I've created an string tokenizer like this:
stringTokenizer = CFStringTokenizerCreate(
NULL
, (CFStringRef)str
, CFRangeMake(0, [str length])
, kCFStringTokenizerUnitSentence
, userLocale);
But how do I obtain those sentences now from the tokenizer?
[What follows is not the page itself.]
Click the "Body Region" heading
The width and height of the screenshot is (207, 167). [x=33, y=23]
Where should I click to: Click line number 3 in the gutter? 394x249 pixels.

The CF String Programming Guide doesn't mention CFStringTokenizer
or tokens (did a full-text search in the PDF).
sbooth
Here is an example of CFStringTokenizer usage:
CFStringRef string; // Get string from somewhere
CFLocaleRef locale = CFLocaleCopyCurrent();
CFStringTokenizerRef tokenizer =
CFStringTokenizerCreate(
kCFAllocatorDefault
, string
, CFRangeMake(0, CFStringGetLength(string))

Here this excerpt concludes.